Amazon founder Jeff Bezos launched into space Tuesday on his company’s first flight with passengers aboard, becoming the second billionaire to use his own spacecraft to become an astronaut.
Billionaire Jeff Bezos launches into space, soars 66.5 miles high
The flight went smoothly, taking off just in time, rising to an apogee of 351,210 feet (66.51 miles) and then returning to Earth.
In a status check of all passengers after the capsule landed in a cloud of dust, the Amazon founder said, “Astronaut Bezos: best day of my life.”
Bezos was accompanied into space by three people: his brother, Mark, an 82-year-old aviation pioneer from Texas, an 18-year-old physics student from the Netherlands, and the oldest and youngest people to fly into space.
When the rocket reached 60,000 feet, the passengers were traveling at 1,000 mph. At 325,000, passengers unfastened their seat belts and floated around the capsule, enjoying weightlessness for a few minutes.
Cries of excitement could be heard on Earth over the spacecraft’s communication system.
“Everything looks dark from here,” said Wally Funk, one of 13 female pilots who passed the same tests as NASA’s male astronaut corps in the early 1960s, but never had the opportunity to go into space.
Back on Earth, she exclaimed, “2,000 miles per hour!

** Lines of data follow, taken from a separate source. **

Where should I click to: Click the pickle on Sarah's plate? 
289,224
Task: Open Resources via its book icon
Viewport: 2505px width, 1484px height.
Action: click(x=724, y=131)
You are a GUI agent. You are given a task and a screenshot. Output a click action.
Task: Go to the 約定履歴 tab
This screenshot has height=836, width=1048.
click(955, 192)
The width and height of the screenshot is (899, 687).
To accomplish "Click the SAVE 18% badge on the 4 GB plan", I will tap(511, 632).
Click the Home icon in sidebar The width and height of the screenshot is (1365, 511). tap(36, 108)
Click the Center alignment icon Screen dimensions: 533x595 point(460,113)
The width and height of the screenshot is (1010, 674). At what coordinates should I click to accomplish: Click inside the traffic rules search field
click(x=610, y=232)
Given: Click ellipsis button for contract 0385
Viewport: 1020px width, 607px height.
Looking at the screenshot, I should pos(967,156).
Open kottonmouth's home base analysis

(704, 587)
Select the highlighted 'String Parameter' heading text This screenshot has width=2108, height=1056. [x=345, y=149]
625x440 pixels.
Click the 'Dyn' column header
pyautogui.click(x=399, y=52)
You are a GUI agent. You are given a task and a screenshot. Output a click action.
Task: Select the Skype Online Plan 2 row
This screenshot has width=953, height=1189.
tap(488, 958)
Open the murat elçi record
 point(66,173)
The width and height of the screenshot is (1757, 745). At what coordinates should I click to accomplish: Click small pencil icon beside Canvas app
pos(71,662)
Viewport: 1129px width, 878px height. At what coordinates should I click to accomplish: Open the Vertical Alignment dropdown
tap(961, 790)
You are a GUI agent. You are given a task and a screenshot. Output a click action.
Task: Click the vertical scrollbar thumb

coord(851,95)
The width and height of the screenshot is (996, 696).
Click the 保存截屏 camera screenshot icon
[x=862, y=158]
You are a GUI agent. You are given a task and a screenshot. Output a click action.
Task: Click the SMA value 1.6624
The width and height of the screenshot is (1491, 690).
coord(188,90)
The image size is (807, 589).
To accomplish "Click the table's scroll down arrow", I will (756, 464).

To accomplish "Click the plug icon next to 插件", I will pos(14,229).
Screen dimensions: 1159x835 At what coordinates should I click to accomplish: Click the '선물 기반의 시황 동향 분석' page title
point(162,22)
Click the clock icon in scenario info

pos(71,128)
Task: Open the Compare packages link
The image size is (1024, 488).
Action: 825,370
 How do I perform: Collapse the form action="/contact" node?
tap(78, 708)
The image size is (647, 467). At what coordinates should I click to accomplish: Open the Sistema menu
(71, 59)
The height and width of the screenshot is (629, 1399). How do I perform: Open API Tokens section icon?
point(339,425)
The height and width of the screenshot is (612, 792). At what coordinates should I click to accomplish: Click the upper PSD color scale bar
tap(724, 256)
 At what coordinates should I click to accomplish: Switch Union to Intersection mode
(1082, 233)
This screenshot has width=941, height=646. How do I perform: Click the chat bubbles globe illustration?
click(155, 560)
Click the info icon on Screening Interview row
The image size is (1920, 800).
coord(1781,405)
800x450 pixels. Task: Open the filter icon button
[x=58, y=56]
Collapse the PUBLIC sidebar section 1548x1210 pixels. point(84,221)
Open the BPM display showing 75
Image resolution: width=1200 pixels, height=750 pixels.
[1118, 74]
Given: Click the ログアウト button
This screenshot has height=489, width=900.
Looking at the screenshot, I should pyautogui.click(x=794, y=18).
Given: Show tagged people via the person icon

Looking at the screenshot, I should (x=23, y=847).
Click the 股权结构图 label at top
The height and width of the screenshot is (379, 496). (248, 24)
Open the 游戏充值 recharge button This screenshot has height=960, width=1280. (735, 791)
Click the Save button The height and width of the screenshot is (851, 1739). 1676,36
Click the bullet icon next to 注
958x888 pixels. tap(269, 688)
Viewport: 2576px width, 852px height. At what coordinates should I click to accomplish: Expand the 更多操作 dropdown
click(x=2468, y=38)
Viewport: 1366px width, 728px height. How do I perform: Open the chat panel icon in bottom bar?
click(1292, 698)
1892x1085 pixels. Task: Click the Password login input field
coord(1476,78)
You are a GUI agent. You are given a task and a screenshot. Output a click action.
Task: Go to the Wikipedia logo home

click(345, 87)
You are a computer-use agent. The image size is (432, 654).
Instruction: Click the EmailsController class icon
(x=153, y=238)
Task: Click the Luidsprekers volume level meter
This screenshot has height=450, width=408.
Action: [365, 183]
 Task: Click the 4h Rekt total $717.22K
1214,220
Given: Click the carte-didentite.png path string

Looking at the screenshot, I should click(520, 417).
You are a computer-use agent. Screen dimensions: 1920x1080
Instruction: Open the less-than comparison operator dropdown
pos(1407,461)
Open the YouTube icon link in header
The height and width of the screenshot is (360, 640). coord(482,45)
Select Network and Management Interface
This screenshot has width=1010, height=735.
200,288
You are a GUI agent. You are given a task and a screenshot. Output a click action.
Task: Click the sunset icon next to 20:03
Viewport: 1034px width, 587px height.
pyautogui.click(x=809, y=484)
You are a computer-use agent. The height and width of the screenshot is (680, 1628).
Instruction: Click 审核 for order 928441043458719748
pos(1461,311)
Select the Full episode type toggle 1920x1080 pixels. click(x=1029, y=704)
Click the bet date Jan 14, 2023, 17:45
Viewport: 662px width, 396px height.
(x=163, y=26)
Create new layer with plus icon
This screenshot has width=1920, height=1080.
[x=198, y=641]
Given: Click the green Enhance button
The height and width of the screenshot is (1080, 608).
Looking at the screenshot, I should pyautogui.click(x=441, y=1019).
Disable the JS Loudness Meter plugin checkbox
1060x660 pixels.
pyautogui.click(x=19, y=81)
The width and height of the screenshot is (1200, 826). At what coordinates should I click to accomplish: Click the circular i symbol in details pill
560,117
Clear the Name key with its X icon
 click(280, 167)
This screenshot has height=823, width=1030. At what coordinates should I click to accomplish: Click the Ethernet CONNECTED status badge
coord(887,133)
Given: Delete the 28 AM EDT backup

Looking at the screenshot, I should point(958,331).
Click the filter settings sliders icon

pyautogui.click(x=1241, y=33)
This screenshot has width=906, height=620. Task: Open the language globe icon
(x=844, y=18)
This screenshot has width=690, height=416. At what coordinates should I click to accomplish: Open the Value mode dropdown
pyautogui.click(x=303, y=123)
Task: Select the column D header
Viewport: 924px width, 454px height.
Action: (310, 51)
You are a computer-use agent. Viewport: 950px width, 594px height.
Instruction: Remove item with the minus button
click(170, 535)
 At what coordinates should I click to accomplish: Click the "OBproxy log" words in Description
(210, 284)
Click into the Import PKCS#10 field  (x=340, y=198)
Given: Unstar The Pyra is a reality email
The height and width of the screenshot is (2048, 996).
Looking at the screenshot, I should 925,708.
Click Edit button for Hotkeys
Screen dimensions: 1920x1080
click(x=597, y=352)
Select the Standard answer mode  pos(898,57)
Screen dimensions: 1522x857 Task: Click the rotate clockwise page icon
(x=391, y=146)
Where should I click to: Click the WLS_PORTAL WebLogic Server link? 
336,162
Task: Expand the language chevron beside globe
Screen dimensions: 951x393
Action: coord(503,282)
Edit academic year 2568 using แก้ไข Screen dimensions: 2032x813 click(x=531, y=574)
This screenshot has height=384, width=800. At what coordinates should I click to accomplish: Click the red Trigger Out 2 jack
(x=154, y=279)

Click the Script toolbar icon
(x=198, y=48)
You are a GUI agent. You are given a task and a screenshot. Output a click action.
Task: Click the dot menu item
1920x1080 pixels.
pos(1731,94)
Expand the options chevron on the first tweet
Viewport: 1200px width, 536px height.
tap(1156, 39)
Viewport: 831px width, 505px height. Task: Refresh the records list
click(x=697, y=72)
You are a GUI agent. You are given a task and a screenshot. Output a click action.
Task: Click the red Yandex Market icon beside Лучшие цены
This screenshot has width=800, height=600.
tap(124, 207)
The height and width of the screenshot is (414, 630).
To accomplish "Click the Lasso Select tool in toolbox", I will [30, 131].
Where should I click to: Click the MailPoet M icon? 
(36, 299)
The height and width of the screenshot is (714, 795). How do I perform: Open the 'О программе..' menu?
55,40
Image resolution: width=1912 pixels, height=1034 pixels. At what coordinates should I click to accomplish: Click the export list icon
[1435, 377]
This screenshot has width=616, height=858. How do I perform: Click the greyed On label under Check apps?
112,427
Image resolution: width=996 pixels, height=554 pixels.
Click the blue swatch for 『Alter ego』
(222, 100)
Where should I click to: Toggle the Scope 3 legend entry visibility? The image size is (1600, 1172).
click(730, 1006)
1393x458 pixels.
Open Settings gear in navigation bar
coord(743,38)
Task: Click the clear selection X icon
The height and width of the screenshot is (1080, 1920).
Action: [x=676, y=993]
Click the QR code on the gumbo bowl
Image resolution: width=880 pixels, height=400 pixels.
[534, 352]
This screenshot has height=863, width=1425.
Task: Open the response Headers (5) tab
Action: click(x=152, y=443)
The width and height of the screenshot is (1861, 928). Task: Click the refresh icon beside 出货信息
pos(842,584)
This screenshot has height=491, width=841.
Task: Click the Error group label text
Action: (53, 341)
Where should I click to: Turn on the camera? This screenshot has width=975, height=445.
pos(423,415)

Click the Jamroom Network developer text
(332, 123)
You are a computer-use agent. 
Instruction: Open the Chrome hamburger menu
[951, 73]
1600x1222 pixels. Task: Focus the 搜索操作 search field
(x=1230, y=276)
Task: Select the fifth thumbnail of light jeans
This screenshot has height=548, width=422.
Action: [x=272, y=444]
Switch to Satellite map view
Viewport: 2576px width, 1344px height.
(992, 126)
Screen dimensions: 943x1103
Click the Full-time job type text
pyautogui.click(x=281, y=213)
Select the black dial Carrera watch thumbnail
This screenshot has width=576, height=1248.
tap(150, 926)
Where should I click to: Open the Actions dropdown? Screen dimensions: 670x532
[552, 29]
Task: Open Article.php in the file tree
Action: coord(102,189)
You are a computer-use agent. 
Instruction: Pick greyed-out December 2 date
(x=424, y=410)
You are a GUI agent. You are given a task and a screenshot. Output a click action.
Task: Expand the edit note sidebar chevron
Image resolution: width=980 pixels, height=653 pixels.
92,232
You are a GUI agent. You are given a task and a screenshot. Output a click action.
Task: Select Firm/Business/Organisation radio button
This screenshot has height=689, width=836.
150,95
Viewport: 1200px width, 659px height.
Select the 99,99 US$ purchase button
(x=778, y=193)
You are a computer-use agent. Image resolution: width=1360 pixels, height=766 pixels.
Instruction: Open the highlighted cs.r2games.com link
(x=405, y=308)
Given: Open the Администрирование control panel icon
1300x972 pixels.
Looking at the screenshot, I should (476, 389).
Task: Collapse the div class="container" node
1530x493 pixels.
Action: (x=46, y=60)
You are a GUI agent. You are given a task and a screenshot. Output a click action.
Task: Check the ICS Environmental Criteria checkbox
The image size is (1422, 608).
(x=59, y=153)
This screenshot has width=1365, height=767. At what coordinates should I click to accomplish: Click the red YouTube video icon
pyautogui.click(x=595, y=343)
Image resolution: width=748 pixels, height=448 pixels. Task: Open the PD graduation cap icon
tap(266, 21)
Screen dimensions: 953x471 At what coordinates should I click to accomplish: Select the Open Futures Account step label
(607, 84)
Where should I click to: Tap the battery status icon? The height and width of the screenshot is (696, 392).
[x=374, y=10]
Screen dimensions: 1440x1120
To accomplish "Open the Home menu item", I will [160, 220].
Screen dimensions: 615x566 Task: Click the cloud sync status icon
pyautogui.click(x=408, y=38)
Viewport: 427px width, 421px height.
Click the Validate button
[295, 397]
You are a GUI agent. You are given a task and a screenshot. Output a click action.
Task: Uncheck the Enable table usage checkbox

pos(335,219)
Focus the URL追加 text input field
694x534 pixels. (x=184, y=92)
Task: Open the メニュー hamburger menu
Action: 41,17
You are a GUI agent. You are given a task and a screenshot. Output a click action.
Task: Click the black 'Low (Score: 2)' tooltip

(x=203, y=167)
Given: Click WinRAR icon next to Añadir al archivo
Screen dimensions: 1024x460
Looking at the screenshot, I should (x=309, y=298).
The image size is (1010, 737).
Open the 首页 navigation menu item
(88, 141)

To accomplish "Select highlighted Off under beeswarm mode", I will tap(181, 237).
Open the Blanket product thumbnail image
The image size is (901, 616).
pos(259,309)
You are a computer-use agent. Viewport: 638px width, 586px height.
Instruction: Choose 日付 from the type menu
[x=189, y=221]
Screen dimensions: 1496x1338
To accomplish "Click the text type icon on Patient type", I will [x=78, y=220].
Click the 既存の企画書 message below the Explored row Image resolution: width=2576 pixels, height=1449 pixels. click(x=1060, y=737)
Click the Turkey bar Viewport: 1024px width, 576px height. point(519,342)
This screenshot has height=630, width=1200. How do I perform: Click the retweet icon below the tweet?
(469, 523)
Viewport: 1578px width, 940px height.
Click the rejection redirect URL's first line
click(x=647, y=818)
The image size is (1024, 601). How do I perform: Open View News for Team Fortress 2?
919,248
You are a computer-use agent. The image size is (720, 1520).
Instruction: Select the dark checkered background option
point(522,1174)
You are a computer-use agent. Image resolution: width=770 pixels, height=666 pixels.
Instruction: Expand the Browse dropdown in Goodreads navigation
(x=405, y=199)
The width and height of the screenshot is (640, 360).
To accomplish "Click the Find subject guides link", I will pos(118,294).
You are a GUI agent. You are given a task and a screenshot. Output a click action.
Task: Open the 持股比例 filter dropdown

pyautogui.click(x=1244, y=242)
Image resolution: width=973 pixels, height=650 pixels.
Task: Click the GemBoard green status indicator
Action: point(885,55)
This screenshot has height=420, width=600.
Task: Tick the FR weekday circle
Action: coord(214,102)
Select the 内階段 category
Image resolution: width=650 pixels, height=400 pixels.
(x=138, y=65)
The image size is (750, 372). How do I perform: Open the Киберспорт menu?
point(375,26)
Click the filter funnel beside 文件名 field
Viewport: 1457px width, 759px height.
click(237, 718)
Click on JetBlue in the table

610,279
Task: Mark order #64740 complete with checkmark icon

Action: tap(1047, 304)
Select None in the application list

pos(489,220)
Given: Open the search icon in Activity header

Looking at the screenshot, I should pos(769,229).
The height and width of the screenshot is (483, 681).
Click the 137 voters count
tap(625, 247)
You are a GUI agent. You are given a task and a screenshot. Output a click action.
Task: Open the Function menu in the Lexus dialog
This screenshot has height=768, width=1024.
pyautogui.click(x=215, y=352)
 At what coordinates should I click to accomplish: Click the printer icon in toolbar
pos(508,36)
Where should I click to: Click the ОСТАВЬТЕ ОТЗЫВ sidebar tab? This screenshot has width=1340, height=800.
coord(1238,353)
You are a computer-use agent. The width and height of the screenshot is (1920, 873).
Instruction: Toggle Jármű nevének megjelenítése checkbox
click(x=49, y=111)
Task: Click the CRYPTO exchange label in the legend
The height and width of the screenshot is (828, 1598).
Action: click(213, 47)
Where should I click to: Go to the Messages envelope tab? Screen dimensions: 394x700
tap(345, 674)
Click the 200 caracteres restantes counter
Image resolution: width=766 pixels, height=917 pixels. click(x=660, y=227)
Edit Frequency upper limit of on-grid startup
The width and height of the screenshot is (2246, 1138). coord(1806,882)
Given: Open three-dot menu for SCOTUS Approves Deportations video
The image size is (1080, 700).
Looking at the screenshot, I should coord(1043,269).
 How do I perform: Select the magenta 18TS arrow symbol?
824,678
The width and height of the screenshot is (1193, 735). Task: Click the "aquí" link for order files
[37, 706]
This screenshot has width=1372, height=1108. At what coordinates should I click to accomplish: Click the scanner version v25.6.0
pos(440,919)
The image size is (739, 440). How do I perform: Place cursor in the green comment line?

My God!”
A sonic boom filled the air as the booster rocket returned to Earth and landed successfully just a few feet from the dead center of the launch pad.
Soon after, the capsule, with passengers experiencing six G-forces, appeared in the sky.
Three small parachutes flew up to 3,000 feet, followed by three larger ones, which returned the capsule to its altitude
Bezos, one of the many billionaires who ignore all the problems on planet Earth, acknowledges that his flights “are just pleasure trips.”